━━ Given text ━━

Mango DBLesson 27 – Aggregation Basics | Dataplexa

Aggregation Basics

The find() method retrieves documents — but it cannot compute totals, group records, calculate averages, or reshape data. For anything beyond simple retrieval you need the aggregation framework. MongoDB's aggregation framework processes documents through a sequence of stages called a pipeline. Each stage receives the output of the previous stage, transforms it in some way, and passes the result downstream. The pipeline approach is flexible, composable, and powerful enough to replace entire layers of data-processing application code with a single database query. This lesson introduces the four most essential stages — $match, $group, $project, and $sort — and shows how they work individually and together using the Dataplexa Store dataset.

━━━

*Task 1*: Please decide whether each statement agrees with the aggregation lesson above, answering yes or no and quoting the words from the lesson that settle it. (a) The find() method can calculate averages. (b) In a pipeline, each stage takes in what the previous stage produced. (c) The lesson covers five essential stages.
*Task 2*: Carry the aggregation lesson forward from its final sentence.

━━ Data excerpts ━━

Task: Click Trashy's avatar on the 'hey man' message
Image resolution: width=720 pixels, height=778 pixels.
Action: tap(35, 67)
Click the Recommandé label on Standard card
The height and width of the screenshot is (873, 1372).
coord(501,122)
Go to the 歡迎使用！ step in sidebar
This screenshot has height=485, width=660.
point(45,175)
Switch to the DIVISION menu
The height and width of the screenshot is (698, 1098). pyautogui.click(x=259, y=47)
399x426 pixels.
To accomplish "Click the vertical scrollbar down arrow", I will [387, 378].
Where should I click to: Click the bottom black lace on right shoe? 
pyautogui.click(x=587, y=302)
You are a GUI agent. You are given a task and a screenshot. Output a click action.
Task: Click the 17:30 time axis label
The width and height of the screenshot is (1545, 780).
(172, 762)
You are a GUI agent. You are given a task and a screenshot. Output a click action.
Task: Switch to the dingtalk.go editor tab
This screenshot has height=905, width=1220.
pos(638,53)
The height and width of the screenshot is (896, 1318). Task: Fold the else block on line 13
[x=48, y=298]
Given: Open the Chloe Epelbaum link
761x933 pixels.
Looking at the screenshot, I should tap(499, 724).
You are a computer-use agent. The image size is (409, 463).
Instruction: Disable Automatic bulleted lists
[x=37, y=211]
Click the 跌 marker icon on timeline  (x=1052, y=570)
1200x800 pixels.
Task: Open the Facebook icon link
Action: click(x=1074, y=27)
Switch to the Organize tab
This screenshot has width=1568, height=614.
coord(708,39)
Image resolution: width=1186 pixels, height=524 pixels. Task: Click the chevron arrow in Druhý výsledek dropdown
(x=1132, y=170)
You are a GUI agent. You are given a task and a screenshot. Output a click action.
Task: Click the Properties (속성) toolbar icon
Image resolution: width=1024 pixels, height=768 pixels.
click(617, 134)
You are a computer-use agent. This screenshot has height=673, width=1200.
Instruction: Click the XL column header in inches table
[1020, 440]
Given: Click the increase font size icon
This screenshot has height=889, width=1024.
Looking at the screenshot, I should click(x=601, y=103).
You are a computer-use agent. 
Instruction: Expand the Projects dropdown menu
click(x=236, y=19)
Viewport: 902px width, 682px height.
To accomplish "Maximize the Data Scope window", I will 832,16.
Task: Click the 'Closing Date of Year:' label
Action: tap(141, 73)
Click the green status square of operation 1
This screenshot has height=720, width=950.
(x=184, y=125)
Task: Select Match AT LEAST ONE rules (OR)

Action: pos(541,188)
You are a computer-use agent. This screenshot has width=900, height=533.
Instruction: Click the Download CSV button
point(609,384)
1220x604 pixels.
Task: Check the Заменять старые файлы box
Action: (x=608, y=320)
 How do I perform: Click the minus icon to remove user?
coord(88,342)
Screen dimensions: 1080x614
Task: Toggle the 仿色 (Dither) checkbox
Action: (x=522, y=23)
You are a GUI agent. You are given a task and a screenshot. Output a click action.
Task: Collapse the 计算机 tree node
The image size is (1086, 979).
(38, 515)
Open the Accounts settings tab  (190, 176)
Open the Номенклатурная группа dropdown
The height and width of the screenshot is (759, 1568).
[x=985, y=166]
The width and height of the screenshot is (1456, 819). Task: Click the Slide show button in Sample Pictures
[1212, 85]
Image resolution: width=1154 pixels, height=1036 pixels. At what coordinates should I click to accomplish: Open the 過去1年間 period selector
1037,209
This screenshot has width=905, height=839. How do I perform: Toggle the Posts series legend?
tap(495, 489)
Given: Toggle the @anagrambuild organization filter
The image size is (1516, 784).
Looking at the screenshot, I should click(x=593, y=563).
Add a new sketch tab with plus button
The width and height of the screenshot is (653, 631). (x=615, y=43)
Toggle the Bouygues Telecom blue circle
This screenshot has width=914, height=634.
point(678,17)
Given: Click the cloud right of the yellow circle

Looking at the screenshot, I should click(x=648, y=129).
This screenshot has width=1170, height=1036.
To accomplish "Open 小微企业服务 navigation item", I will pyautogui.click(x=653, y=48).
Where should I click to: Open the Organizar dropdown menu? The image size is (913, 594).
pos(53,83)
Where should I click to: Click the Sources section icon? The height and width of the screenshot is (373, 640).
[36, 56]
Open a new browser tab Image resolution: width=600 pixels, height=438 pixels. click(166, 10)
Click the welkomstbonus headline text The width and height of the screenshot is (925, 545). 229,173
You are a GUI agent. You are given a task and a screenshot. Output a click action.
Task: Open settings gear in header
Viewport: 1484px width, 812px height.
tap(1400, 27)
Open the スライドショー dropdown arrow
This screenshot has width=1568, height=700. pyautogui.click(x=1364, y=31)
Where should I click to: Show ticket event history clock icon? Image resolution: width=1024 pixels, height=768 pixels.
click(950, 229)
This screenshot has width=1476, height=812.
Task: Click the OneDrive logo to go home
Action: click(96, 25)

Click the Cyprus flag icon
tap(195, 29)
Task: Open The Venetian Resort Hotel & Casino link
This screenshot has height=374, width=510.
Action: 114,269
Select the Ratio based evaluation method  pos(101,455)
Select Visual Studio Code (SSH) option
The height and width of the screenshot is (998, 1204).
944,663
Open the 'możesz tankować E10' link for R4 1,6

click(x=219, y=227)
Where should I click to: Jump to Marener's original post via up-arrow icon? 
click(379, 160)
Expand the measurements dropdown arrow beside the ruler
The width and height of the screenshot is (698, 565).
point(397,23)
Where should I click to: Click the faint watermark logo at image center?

━━━

*Final result 1*:
(a) No: "it cannot compute totals, group records, calculate averages, or reshape data"
(b) Yes: "Each stage receives the output of the previous stage"
(c) No: "This lesson introduces the four most essential stages"

*Final result 2*:
The Pipeline Model

An aggregation pipeline is a Python list of stage dictionaries passed to collection.aggregate(). Documents flow through each stage in order — the output of one stage becomes the input of the next. Stages do not modify the original collection; they transform a working copy of the documents as they pass through.

# The pipeline model — documents flow through stages sequentially

from pymongo import MongoClient

client = MongoClient("mongodb://localhost:27017/")
db     = client["dataplexa"]

# A minimal pipeline — one stage
single_stage = [
    {"$match": {"status": "delivered"}}   # Stage 1: filter documents
]

results = list(db.orders.aggregate(single_stage))
print("Single-stage pipeline ($match only):")
for o in results:
    print(f"  {o['_id']}  {o['status']:12}  ${o['total']:.2f}")

# A two-stage pipeline — filter then sort
two_stage = [
    {"$match": {"status": "delivered"}},          # Stage 1: filter
    {"$sort":  {"total": -1}}                      # Stage 2: sort descending
]

results = list(db.orders.aggregate(two_stage))
print("\nTwo-stage pipeline ($match → $sort):")
for o in results:
    print(f"  {o['_id']}  ${o['total']:.2f}")

# Pipeline principles
print("\nPipeline rules:")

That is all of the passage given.